**SOURCE PASSAGE**.
####################

Ever since Elon Musk, CEO of Tesla Motors and SpaceX, introduced his ideas for the Hyperloop back in 2013, it has been met with skepticism and harsh criticism. For those unfamiliar, the Hyperloop is a proposed transportation system that uses sealed-off vacuum tubes for a pod to travel 900 miles at speeds up to 760 miles per hour. It was immediately listed as science fiction. Many engineers and transportation experts pointed out the cost and possible engineering problems that would make the Hyperloop an impossible project.
Back in 2013, physicist Dr. Stephen Grande, responded with some of his concerns with the Hyperloop. Air resistance is a major concern. Dr. Grande states that “the faster you go, the more the air piles up in front and the more resistance you get, which means you have to push even harder. And it’s not what we physicists call a ‘linear effect.’” The solution to this problem is to use a vacuum. However, according to Dr. Grande, that brings its own problems. Pumping air out to achieve close to 0% as possible is extremely difficult “because air is wanting to rush back into your tube, and any leak or crack will kill your vacuum.” The Hadron Collider is the largest vacuum tube in the world and has worked tirelessly to achieve its vacuum.
The plan for the Hyperloop is to reduce the atmospheric pressure to 0.1% in the tube. The remaining air will still pile up at the front of the pod, which is why Musk will require the pod to have a fan on the front to consume the air and push it out the back. The pod itself is an issue. They want to reduce the friction the pod will have with the tube. Maglev trains solve this by floating on magnetic fields. The Hyperloop plans to use “air bearings,” which cause the pod to float on a cushion of air. The air comes from the fan at the front of fan.
Dr. Grande voices his concerns on how this will be achieved practically. He comments on how the proposal from Musk “hand waves at the technical challenges of moving the cars from the low-pressure tubes into a station at regular atmospheric pressure. How good are your seals? How much air floods into the system every time you have a car come into the station?” Dr. Grande sums it up succinctly that “Engineering is all about turning ideas into concrete things, and any engineer will tell you that what crazy people like me dream up often can’t be manufactured all that easily.”

####################

**DATA LINES**.
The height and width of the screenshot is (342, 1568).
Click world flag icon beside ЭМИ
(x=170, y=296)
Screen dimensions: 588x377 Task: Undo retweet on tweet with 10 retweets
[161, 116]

####################

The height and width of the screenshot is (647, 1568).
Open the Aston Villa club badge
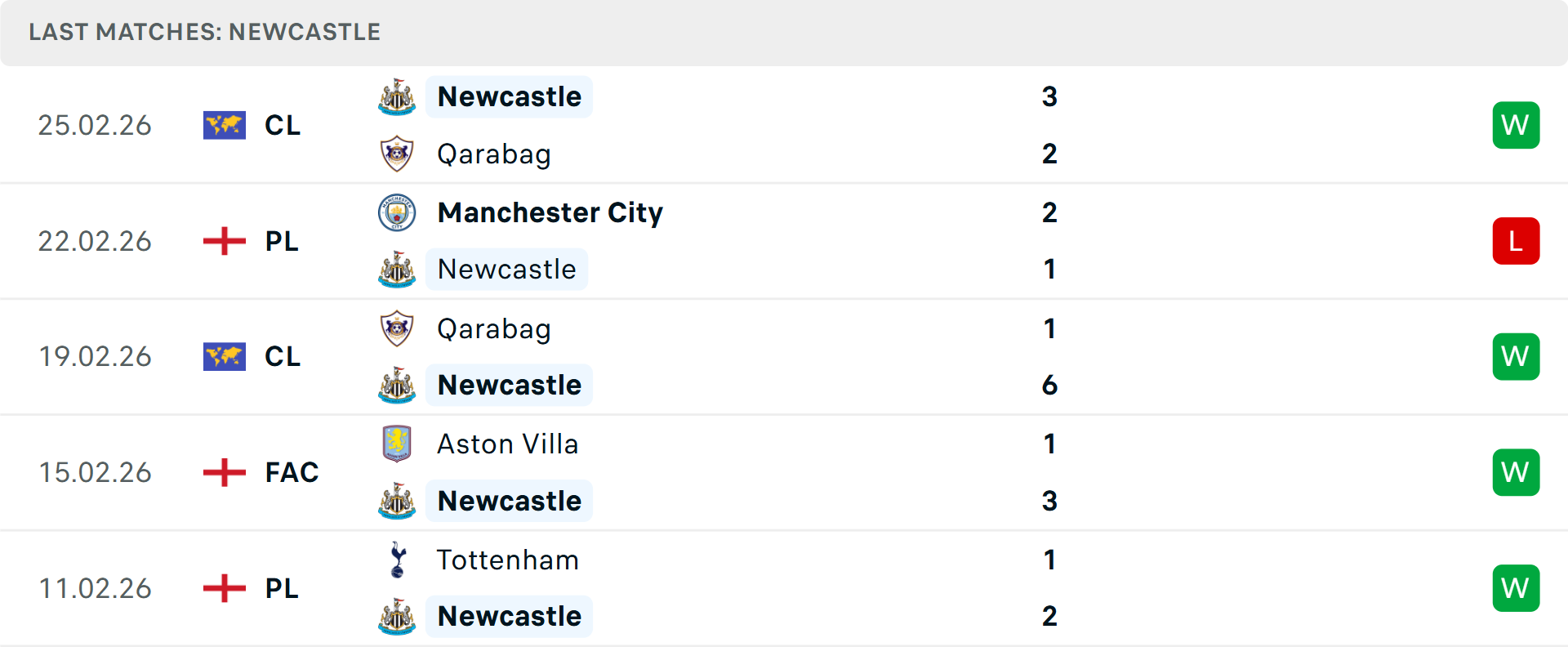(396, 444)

####################

**SHORT EXERCISE 1**.
Reproduce the Hyperloop passage starting at "Ever since Elon" and ending at "an impossible project.", swapping "skepticism" for "doubt".
**SHORT EXERCISE 2**.
How many lines of the entries contain the string "screenshot", with case counting? Give only the number.
The text and the entries were taken from unrelated sources.

**FINISHED ANSWER 1**.
Ever since Elon Musk, CEO of Tesla Motors and SpaceX, introduced his ideas for the Hyperloop back in 2013, it has been met with doubt and harsh criticism. For those unfamiliar, the Hyperloop is a proposed transportation system that uses sealed-off vacuum tubes for a pod to travel 900 miles at speeds up to 760 miles per hour. It was immediately listed as science fiction. Many engineers and transportation experts pointed out the cost and possible engineering problems that would make the Hyperloop an impossible project.

**FINISHED ANSWER 2**.
2